CTH and LAMMPS are important U.S. Department of Energy (DOE) applications which run for long periods of time on production machines and exhibit a range of different communication structures. HPCCG represents an important computational pattern in key HPC applications. LULESH is an exascale application proxy from the DOE ExMatEx co-design center [14].

4 Results

We conducted a set of experiments to quantify the effects of checkpointing synchronization for uCR in our chosen workloads. As described in the previous section, we staggered the starting offset of simulated checkpointing activity for each simulated process to produce different degrees of synchronization. Completely uncoordinated checkpointing is simulated by choosing a uniformly distributed random starting offset for each process, and completely coordinated checkpointing by using the same offset for each process. Producing offsets representing varying degrees of synchronization is done by drawing values from a normal distribution with mean 0 and a given standard deviation; changing the standard deviation of the distribution changes the degree of synchronization. We chose the following standard deviations for our trials: 1 \(\mu \)s, 100 \(\mu \)s, 75 ms, 100 ms, and 1, 20, 40, 60, 80, and 100 s. In our discussion below we refer to each different distribution of offsets by the value of its associated standard deviation.

Fig. 3.
figure 3

Application slowdown with varying degrees of synchronization at 32Ki processes, measured relative to each totally coordinated case.

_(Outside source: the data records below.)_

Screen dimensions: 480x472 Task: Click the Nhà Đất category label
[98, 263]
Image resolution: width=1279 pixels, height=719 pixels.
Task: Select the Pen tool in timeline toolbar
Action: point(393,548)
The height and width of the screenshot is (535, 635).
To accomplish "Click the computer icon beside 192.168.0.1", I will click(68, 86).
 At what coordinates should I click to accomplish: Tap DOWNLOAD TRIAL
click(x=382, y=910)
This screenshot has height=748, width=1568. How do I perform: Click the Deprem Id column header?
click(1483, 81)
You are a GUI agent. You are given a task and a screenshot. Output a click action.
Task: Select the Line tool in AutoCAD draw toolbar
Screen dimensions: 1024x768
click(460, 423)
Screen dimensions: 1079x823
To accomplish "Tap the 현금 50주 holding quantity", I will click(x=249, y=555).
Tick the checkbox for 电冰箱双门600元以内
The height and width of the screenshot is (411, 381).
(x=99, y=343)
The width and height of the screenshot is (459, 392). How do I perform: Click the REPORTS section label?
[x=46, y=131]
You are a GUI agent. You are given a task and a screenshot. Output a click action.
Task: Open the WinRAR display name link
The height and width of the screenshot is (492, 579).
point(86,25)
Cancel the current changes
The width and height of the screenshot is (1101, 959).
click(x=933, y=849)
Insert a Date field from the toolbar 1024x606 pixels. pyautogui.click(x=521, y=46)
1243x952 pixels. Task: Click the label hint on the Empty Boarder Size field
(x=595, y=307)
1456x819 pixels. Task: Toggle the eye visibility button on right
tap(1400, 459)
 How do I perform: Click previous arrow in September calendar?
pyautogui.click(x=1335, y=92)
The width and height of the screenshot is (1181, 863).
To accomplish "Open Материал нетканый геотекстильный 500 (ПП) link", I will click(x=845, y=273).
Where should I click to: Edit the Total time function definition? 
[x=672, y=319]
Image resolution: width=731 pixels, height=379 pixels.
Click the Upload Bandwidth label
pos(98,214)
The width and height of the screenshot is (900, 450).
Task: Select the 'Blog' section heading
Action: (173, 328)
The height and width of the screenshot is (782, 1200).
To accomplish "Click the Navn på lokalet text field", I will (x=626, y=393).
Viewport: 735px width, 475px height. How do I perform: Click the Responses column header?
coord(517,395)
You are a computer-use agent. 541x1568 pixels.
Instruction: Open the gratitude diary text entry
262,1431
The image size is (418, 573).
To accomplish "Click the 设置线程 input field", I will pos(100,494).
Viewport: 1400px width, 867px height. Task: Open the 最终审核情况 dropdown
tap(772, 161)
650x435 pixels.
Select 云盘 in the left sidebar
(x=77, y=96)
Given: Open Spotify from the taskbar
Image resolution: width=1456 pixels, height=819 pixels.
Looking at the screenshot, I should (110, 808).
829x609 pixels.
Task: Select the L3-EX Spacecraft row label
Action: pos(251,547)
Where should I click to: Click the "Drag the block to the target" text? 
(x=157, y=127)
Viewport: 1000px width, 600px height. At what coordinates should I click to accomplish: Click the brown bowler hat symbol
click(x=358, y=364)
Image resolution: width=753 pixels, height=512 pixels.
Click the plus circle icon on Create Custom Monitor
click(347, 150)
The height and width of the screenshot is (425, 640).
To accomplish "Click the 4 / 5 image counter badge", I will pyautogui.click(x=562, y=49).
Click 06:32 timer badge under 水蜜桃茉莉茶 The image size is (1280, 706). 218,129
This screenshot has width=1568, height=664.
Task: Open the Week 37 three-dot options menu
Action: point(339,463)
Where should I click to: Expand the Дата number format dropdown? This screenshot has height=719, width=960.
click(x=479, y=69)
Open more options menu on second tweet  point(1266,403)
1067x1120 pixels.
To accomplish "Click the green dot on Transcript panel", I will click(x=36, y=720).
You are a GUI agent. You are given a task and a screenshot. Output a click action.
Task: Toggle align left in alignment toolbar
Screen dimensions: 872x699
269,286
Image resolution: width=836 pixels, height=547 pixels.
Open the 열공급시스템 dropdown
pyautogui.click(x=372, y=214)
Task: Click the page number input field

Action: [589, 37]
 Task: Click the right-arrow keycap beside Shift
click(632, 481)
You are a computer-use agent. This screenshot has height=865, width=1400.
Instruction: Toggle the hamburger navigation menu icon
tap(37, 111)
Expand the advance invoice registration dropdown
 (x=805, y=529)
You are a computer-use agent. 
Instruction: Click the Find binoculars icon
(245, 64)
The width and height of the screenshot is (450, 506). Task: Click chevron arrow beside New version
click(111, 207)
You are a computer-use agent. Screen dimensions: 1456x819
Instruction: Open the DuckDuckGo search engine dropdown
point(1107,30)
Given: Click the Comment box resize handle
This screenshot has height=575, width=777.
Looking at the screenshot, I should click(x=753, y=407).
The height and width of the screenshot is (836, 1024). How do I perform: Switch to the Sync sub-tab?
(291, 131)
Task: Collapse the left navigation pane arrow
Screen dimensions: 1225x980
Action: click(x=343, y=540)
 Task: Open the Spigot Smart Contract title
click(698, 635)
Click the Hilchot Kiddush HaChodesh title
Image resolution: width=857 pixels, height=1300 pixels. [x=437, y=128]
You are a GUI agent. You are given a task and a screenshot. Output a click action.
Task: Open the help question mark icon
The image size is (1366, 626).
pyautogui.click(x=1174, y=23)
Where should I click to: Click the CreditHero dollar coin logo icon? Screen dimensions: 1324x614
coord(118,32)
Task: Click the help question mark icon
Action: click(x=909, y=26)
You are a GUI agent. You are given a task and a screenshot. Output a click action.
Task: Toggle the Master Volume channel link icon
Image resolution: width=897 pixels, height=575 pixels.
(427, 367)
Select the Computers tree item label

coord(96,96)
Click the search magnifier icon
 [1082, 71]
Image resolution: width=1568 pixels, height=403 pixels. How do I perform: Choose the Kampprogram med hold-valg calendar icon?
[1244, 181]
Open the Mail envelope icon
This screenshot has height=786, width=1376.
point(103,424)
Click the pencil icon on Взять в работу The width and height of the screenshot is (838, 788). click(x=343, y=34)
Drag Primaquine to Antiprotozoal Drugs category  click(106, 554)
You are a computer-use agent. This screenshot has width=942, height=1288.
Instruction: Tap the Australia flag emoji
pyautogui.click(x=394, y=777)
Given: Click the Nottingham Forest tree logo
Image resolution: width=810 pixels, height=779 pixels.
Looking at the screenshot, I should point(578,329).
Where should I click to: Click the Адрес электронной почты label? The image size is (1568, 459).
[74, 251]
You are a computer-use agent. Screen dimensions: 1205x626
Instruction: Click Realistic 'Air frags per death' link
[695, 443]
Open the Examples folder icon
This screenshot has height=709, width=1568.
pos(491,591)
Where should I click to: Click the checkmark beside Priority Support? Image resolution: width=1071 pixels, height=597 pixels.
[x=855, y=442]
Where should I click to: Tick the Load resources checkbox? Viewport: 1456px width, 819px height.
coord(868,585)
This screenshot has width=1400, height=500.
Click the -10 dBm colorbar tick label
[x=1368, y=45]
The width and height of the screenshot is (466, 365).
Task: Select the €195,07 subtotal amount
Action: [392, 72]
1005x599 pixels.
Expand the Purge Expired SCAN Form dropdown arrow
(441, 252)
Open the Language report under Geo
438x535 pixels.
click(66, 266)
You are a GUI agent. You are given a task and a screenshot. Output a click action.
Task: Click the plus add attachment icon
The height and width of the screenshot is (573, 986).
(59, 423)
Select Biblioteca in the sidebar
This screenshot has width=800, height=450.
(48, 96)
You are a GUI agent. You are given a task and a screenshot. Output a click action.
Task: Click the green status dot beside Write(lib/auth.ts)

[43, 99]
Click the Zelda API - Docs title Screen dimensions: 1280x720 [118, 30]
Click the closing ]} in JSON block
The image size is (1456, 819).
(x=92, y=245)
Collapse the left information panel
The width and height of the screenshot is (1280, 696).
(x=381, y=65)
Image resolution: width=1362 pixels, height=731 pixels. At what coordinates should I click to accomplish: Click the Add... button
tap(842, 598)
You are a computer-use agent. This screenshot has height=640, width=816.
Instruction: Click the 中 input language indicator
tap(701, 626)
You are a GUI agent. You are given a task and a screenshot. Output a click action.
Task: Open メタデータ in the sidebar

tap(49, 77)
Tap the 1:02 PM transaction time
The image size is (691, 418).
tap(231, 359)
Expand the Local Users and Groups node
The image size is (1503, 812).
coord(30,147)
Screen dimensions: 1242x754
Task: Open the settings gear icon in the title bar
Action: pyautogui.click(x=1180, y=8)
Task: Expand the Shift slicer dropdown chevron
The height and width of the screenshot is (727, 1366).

The results of these experiments are presented in Figs. 3 and 4. Figure 3 shows the application slowdown caused by using uCR with varying degrees of synchronization for each of our representative workloads at a fixed application size of 32 Ki processesFootnote 1. We then examined each application in detail for slowdowns at varying process counts (Fig. 4). In each of these figures, we present the slowdown as a percentage of the runtime for a cCR (totally-coordinated checkpointing) execution of the simulation.

For each of the workloads we studied, a significant and increasing performance slowdown occurs as checkpoint synchronization among processes is relaxed beyond 100 ms. Previous work in this area has demonstrated that completely unsynchronized checkpointing will result in severe slowdowns [17]; as this figure also makes clear, some synchronization between checkpointing processes is necessary.

Fig. 4.
figure 4

Slowdown in applications at different process counts with varying degrees of checkpoint coordination, measured relative to each totally coordinated case.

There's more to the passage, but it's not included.